- _Data listing_:
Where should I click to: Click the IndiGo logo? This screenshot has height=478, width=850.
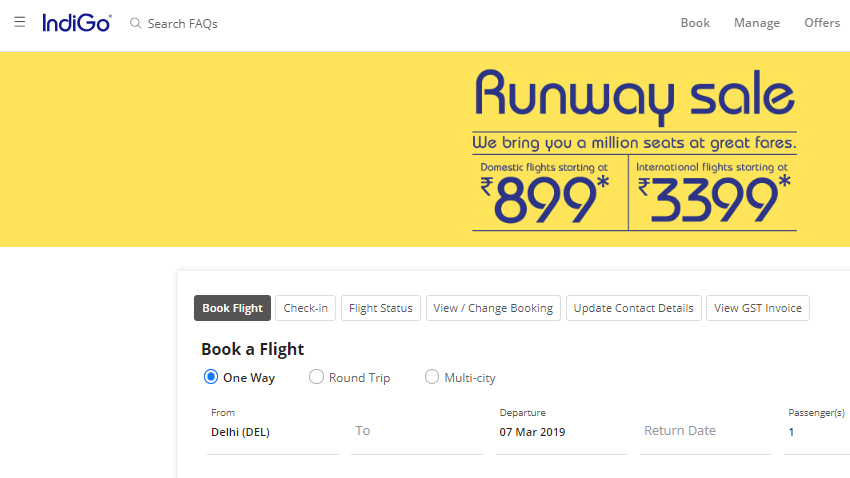[77, 22]

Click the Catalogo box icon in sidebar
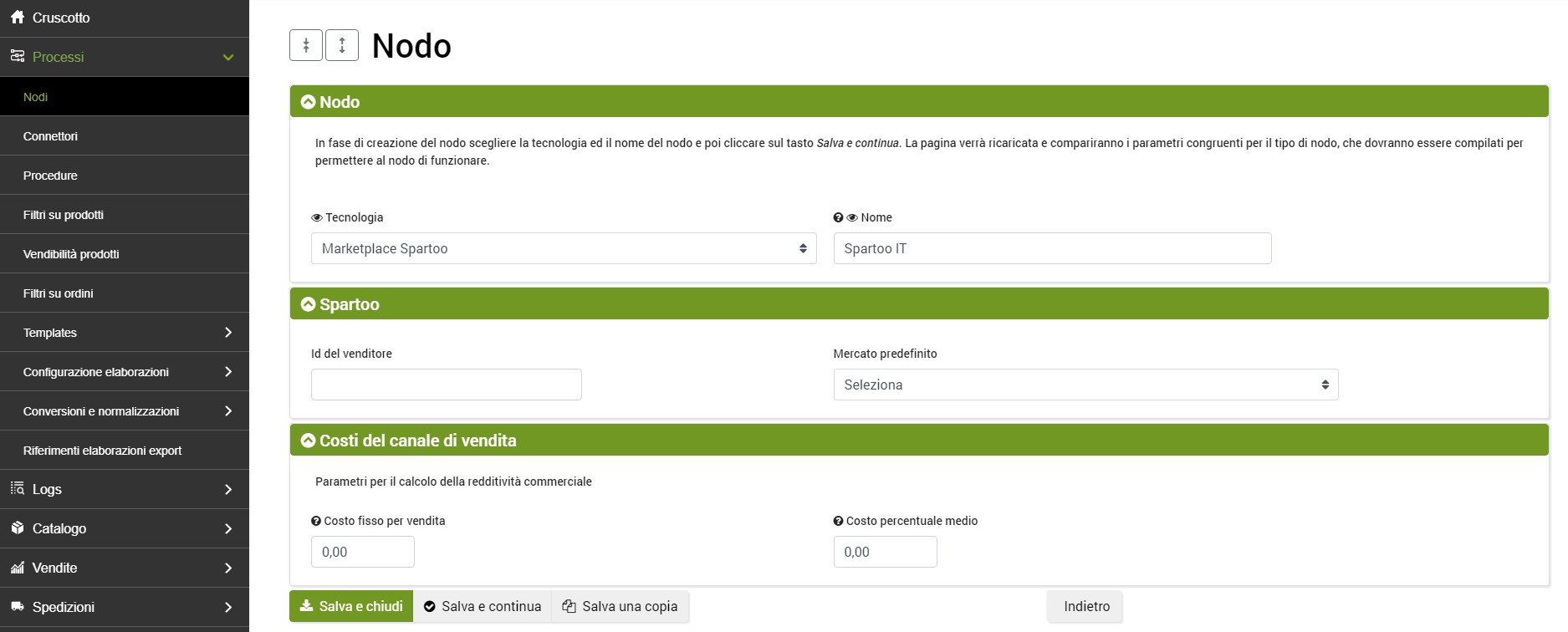[18, 528]
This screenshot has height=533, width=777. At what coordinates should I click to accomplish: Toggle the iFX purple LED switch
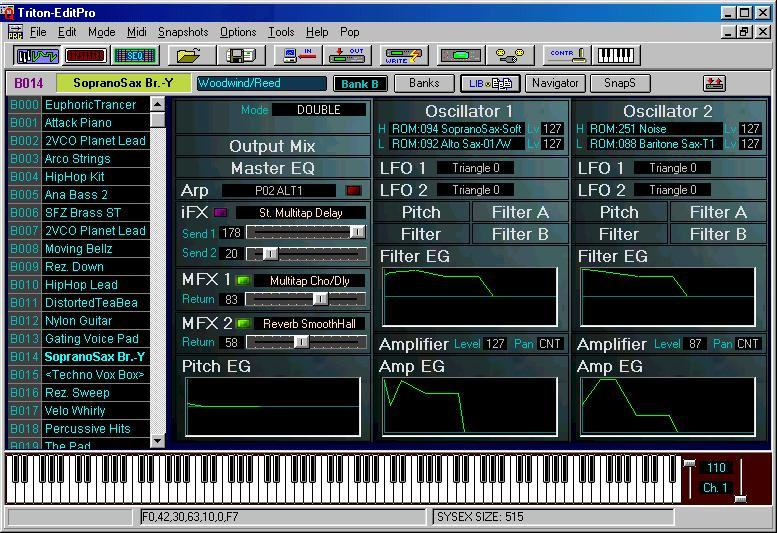pyautogui.click(x=219, y=212)
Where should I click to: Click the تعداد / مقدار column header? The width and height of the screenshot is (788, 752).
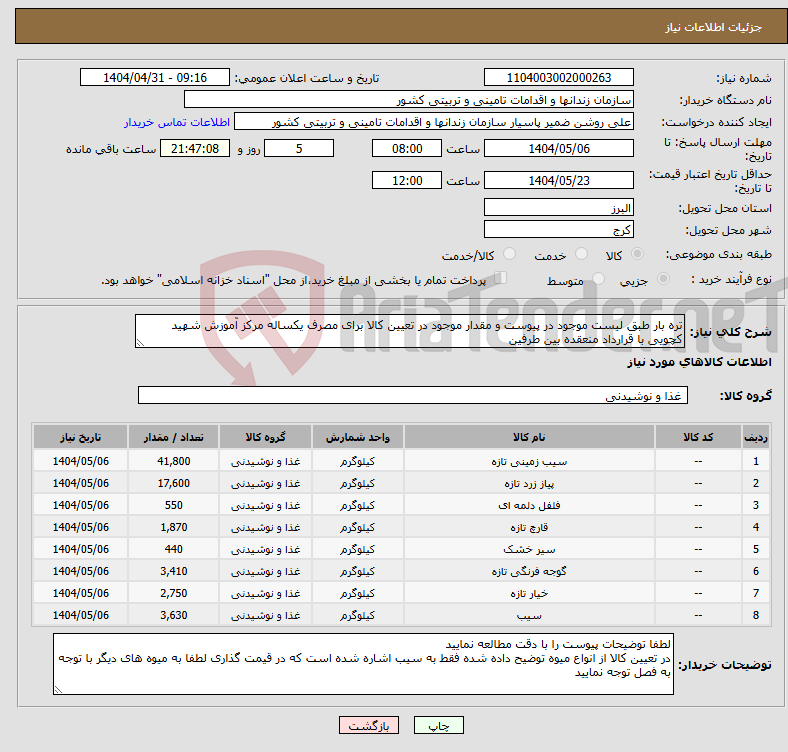tap(173, 438)
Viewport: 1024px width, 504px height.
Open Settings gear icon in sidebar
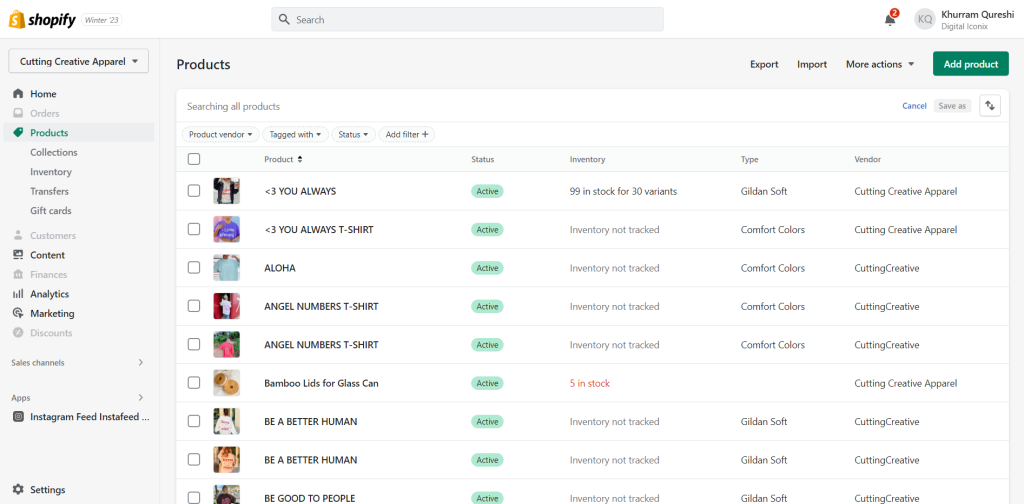pos(18,490)
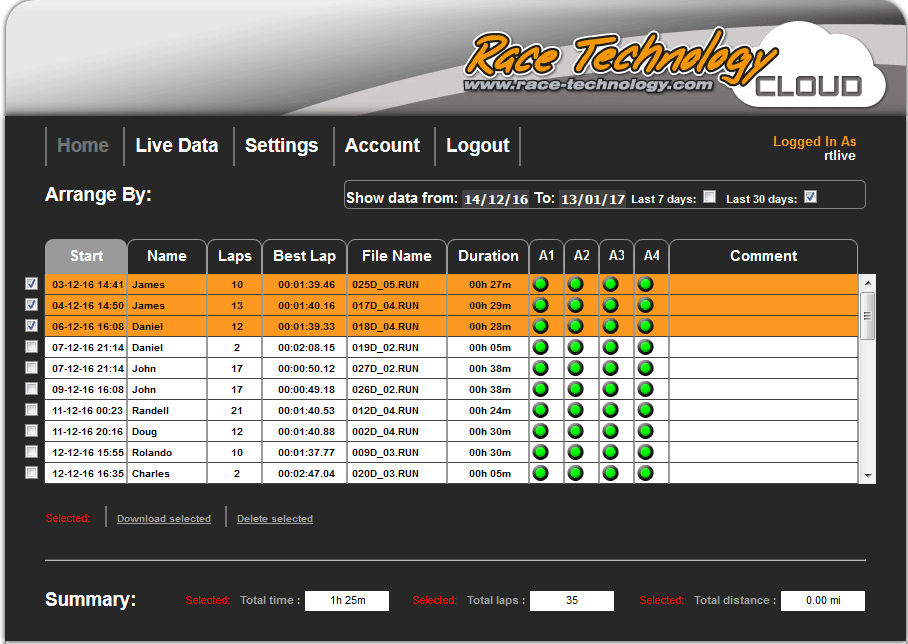Click the Download selected link

(164, 519)
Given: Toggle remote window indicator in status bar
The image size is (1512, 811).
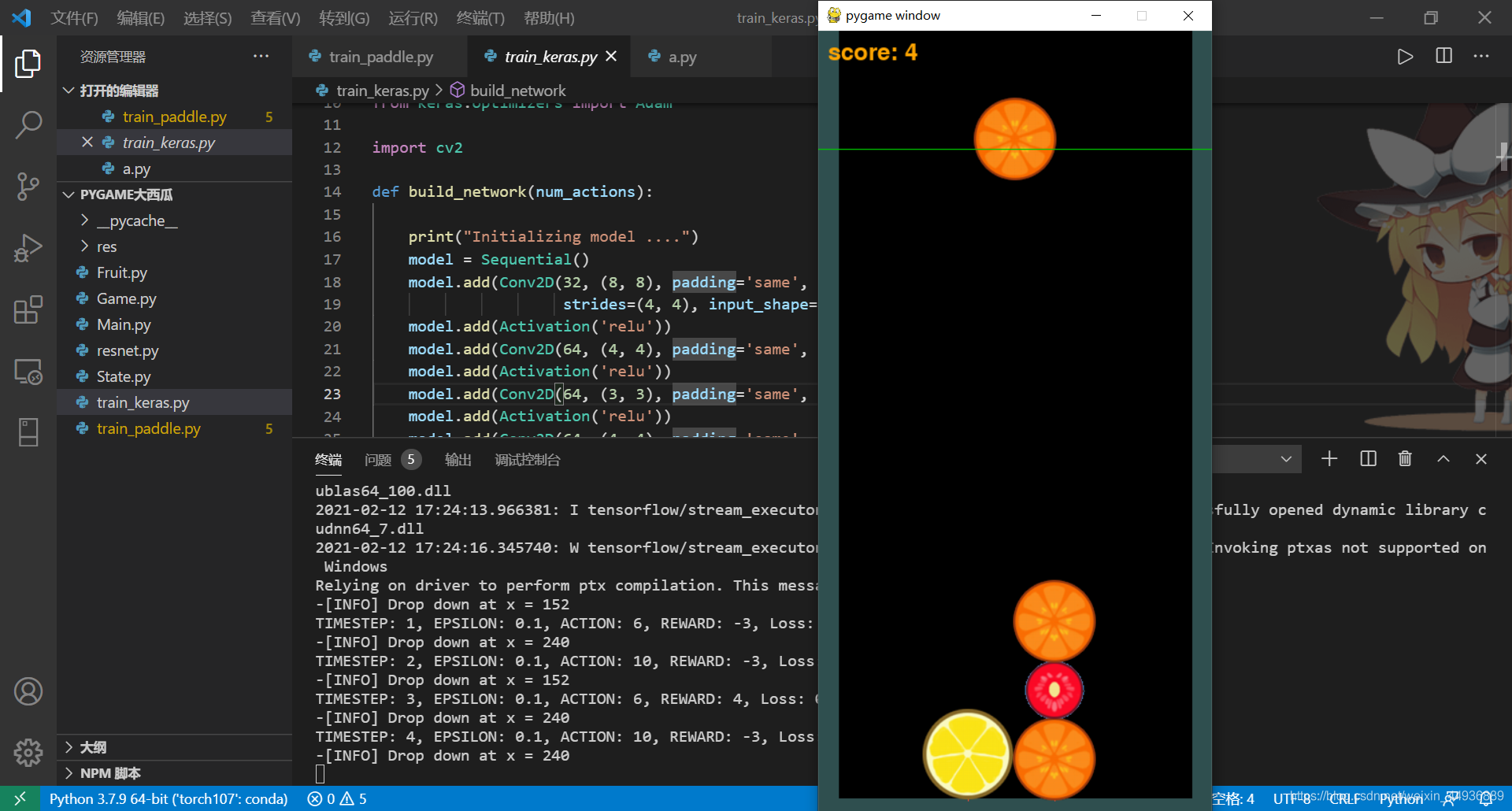Looking at the screenshot, I should pos(20,798).

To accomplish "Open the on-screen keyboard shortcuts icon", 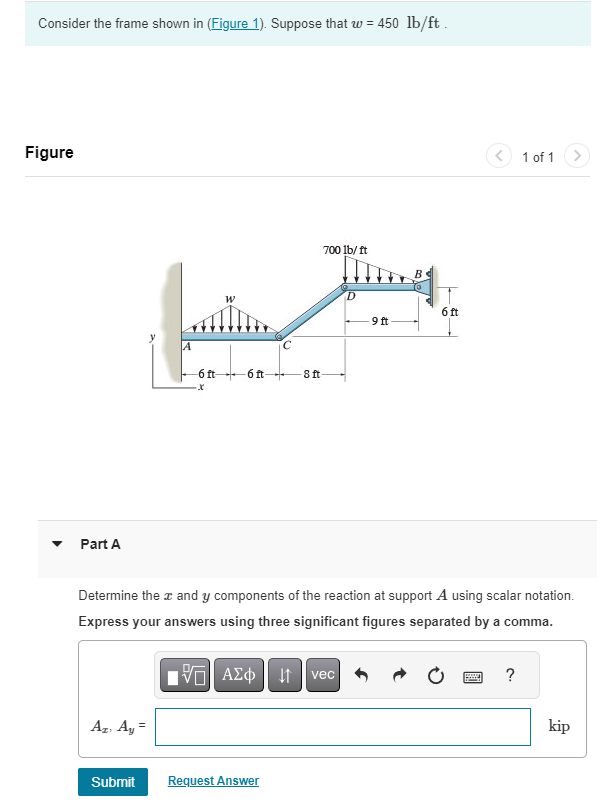I will click(475, 675).
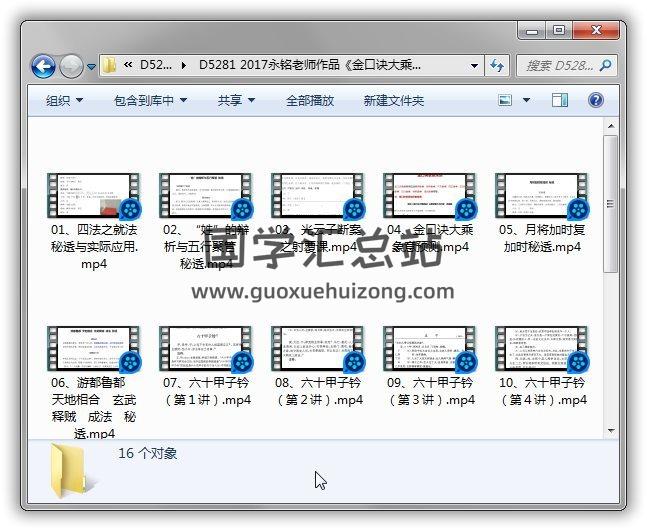The height and width of the screenshot is (531, 647).
Task: Open the Help question mark icon
Action: [x=596, y=101]
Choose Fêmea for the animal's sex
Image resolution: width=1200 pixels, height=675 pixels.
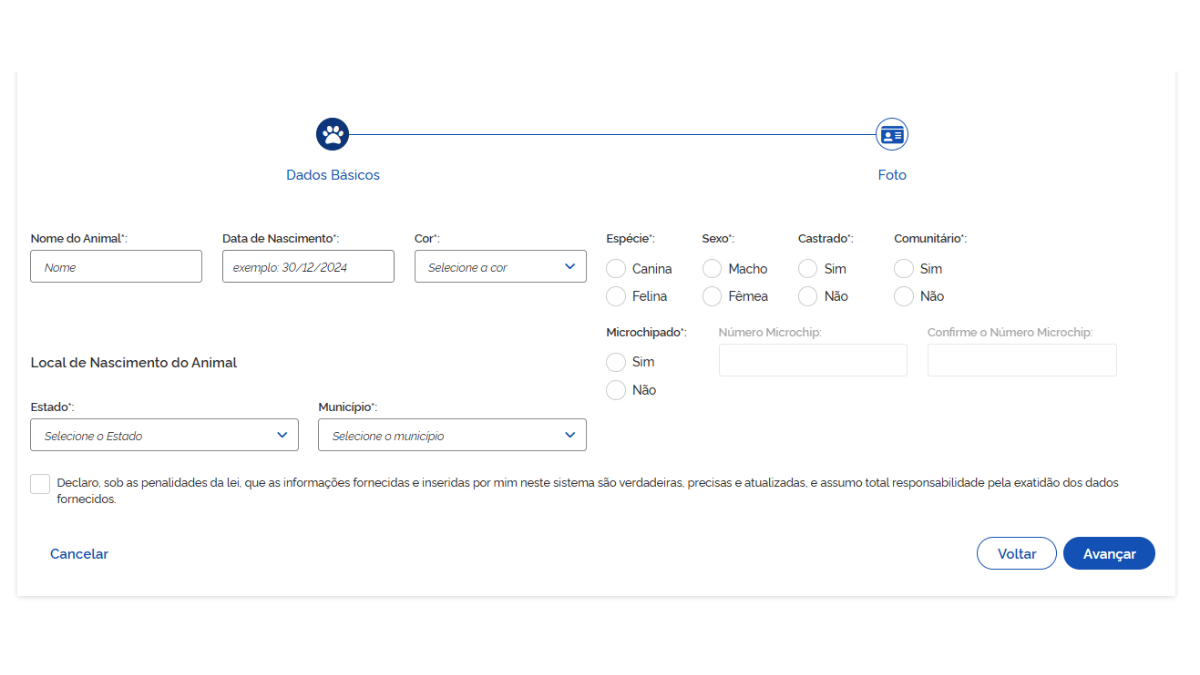pyautogui.click(x=712, y=296)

- _Goal of the exercise_: Give the lines again exactly, beginning with the first line of the records above and ending with the line that contains "Viewport: 1024px width, 504px height.", and include no pictures.

- _Solution_:
Where should I click to: Click the IndiGo logo? This screenshot has height=478, width=850.
[77, 22]

Click the Catalogo box icon in sidebar
[18, 528]
This screenshot has height=533, width=777. At what coordinates should I click to accomplish: Toggle the iFX purple LED switch
pyautogui.click(x=219, y=212)
Where should I click to: Click the تعداد / مقدار column header? The width and height of the screenshot is (788, 752).
tap(173, 438)
Viewport: 1024px width, 504px height.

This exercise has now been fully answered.